Abruzzo – Finalmente anche le aree archeologiche abruzzesi tornano ad essere visitabili. Dopo l’emergenza sanitaria e con le disposizioni che consentono gli spostamenti all’interno e tra le regioni, le riaperture delle aree archeologiche sono l’occasione per riavviare il turismo culturale in Abruzzo. “Nel post-COVID ci sarà una vera e propria rivoluzione degli itinerari turistici” afferma la Soprintendente Rosaria Mencarellisoprattutto per le aree interne, dove i beni culturali per lungo tempo sono stati ai margini di flussi di percorrenza e di visita“. È l’occasione per i centri minori della regione di giocare un ruolo diverso, proponendosi ad un turismo di prossimità e rivolgendosi ad un’utenza locale e non colonialistica nei confronti dei territori aiutando allo stesso tempo il decongestionamento delle mete più frequentate.

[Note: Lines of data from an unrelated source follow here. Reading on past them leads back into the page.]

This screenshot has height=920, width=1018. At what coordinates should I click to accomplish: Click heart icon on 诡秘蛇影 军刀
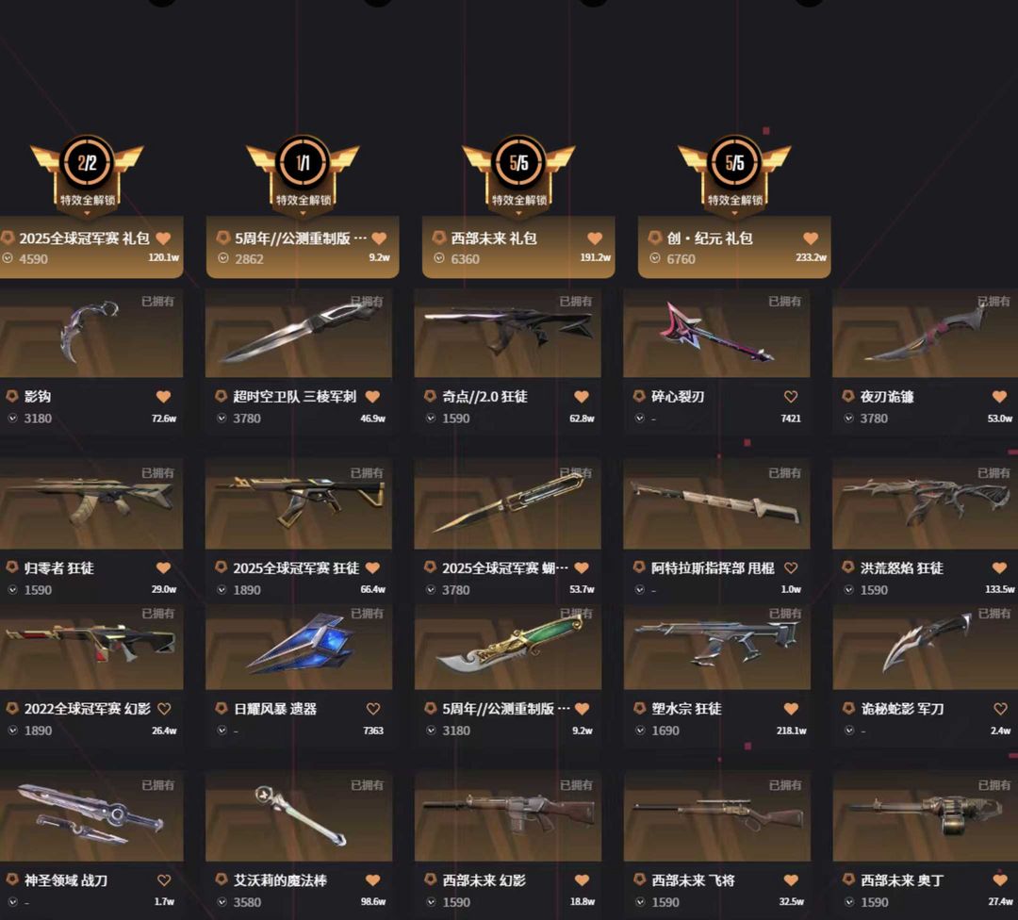[x=1000, y=709]
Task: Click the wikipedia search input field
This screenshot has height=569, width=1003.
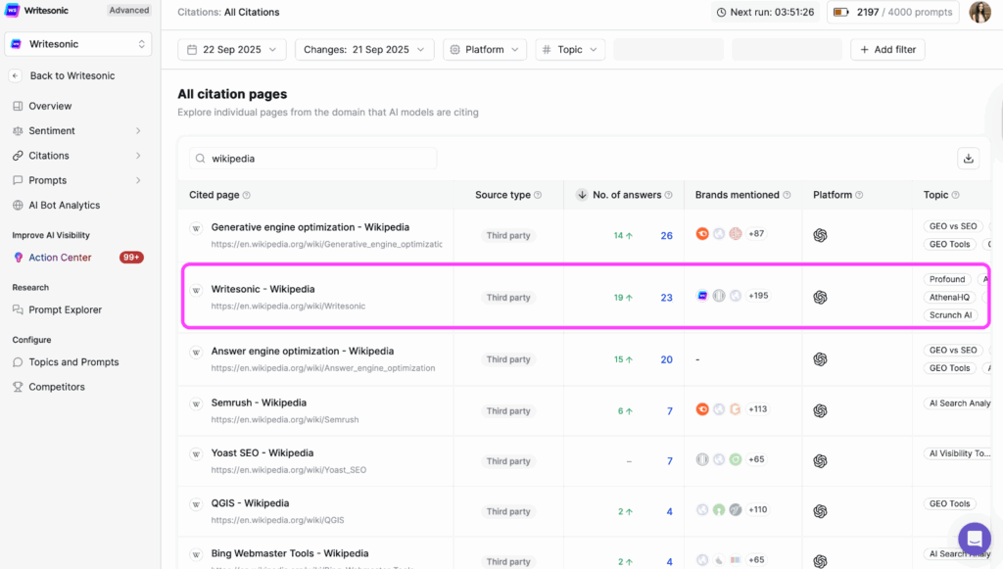Action: click(312, 159)
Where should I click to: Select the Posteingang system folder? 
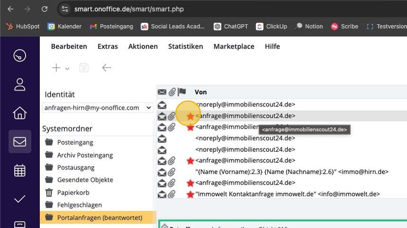click(75, 142)
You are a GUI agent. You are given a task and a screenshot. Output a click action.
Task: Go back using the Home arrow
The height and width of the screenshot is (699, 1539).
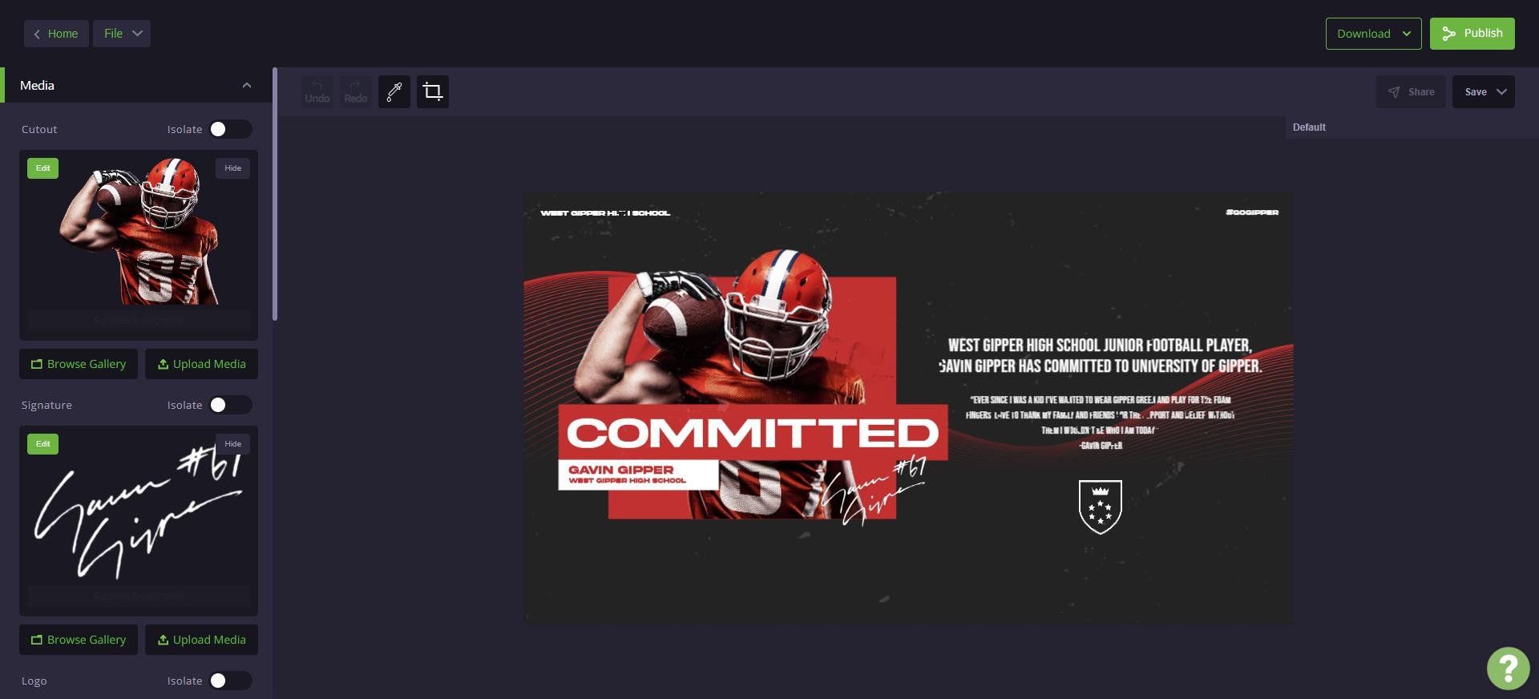coord(37,34)
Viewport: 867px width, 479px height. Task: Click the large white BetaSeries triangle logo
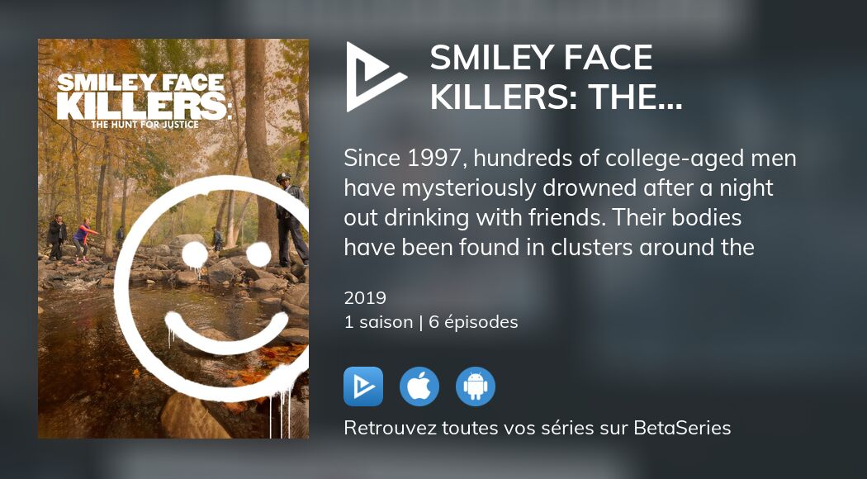(x=374, y=77)
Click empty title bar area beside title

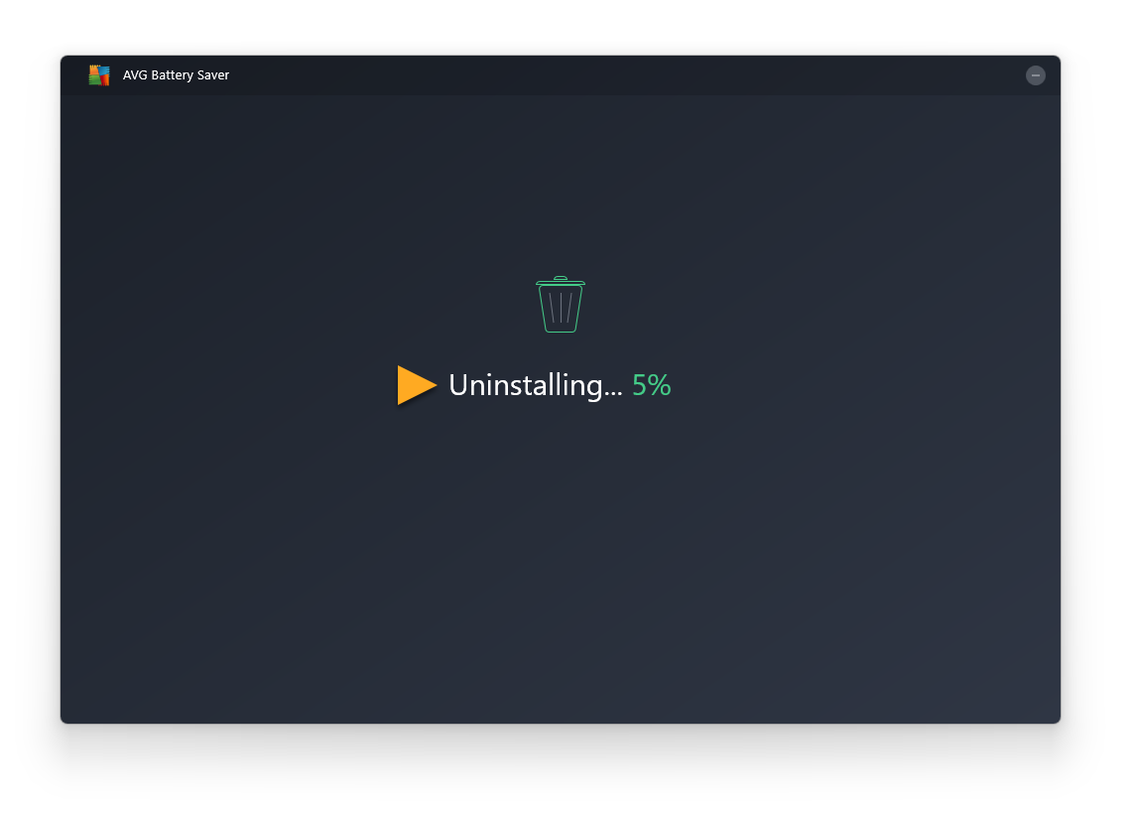coord(595,75)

Aperta e fruibile l’antica colonia latina di Alba Fucens fu fondata dai Romani nel 303 a.C. nel territorio degli Equi, a nord del lago Fucino, in un contesto ambientale e paesaggistico di grande fascino. Le campagne di scavo condotte dagli studiosi belgi a partire dal 1949 e dalla Soprintendenza per i Beni Archeologici dell’Abruzzo dal 2006 hanno riportato alla luce parte dell’abitato, circondato da mura in opera poligonale e suddiviso in isolati regolari al cui interno sono collocati gli edifici pubblici e privati. Alle pendici della collina di San Pietro, sulla quale sorgeva il tempio di Apollo, è l’anfiteatro (inizi I sec. d.C.); del teatro è leggibile la cavea lungo il colle Pettorino sulla cui sommità era situato un altro tempio.

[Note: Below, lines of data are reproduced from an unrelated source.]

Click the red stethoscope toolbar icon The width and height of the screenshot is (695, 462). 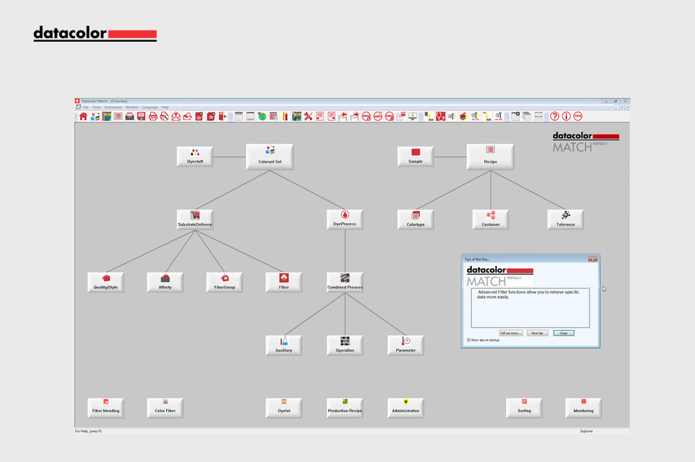pyautogui.click(x=440, y=117)
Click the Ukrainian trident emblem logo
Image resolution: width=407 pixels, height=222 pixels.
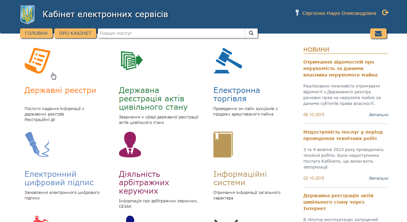(27, 14)
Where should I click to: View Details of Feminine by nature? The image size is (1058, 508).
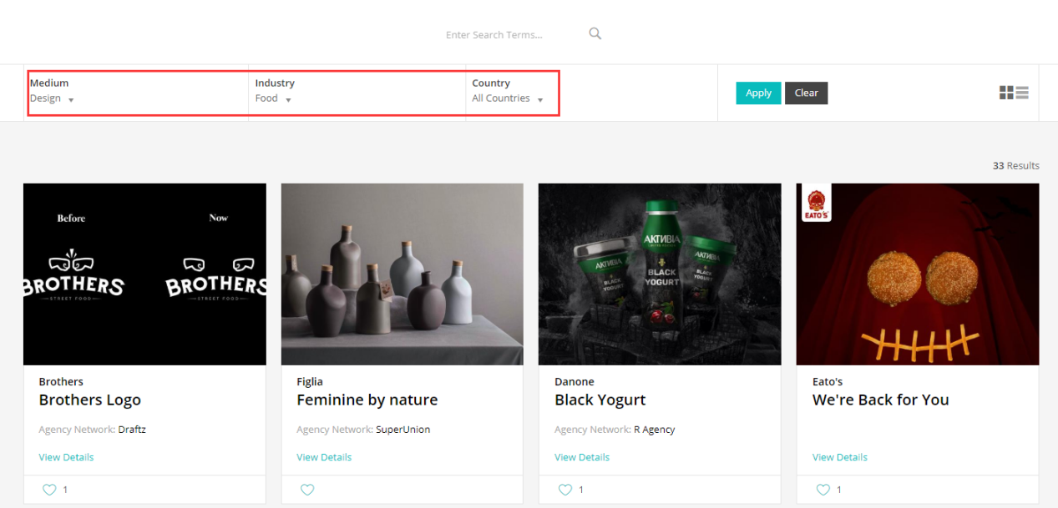click(324, 457)
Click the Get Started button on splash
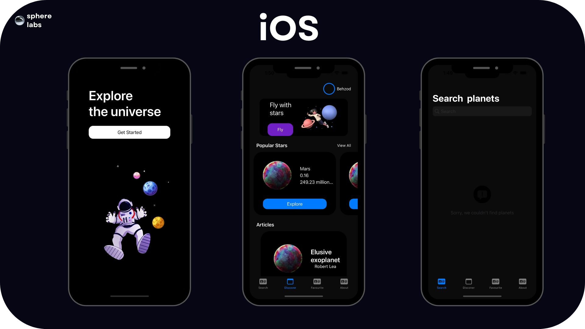 tap(129, 132)
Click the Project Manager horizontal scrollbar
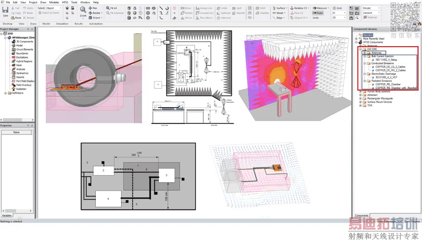422x243 pixels. (17, 120)
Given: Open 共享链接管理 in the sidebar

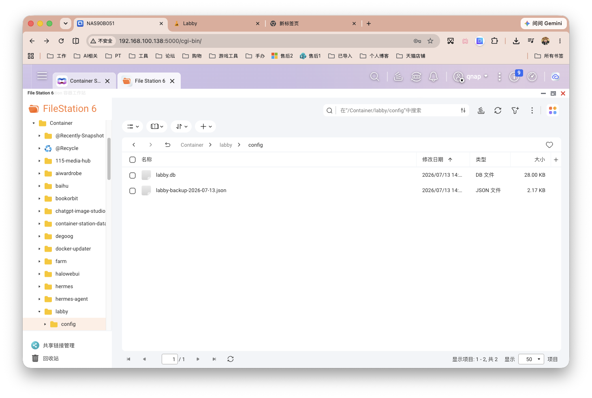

Nel territorio regionale, inoltre, sono aperti anche altri siti: l’area archeologica del municipium di Iuvanum, a Montenerodomo, in provincia di Chieti, liberamente visitabile fino al tramonto, rappresenta una delle città romane più importanti d’Abruzzo, abitata tra II sec.a.C. e VI sec. d.C., con tracce di frequentazioni più antiche (dall’età del Bronzo) e più recenti (chiesa e convento cistercensi dal XII secolo); il Parco archeologico del Santuario di Ercole Curino è alle pendici del Monte Morrone, in località Badia di Sulmona ed è una delle più importanti aree sacre d’Abruzzo, con la sua caratteristica struttura di santuario terrazzato che dall’età ellenistica (IV-III sec. a.C.) ebbe fasi di vita e di ricchezza fino alla metà del II sec. d.C..

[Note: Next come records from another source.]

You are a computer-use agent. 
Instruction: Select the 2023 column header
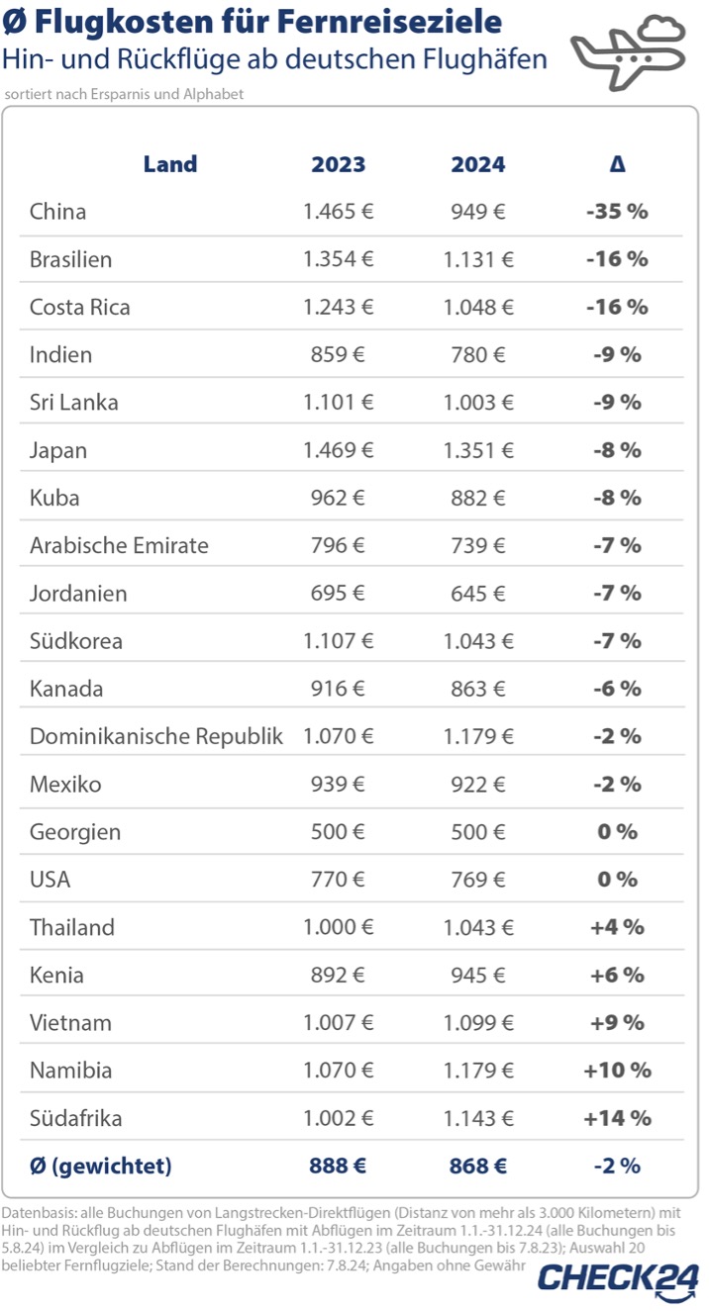(339, 164)
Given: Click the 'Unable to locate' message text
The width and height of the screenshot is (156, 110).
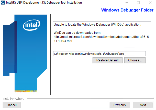Looking at the screenshot, I should coord(97,25).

Oltre al Parco Archeologico di Ocriticum, nel Comune di Cansano è situato ai margini dell’area del Parco Nazionale della Maiella, la cronologia della frequentazione del sito è compresa fra l’età protostorica, l’età romana e il periodo tardoantico – altomedievale, come documentano i materiali recuperati, tra cui importantissimi oggetti votivi e la necropoli picena di Campovalano, a Campli, utilizzata dal X° al II° secolo a.C. si estende per circa un ettaro e mezzo ed ha restituito, fino ad ora, 624 tombe. Nell’area è possibile visitare da lunedì a venerdì ore 9-15,30, la ricostruzione, in scala 1:1, del più grande tumulo rinvenuto in Abruzzo, 25 metri di diametro, all’interno del quale si trova la tomba appartenuta al personaggio più importante del suo tempo.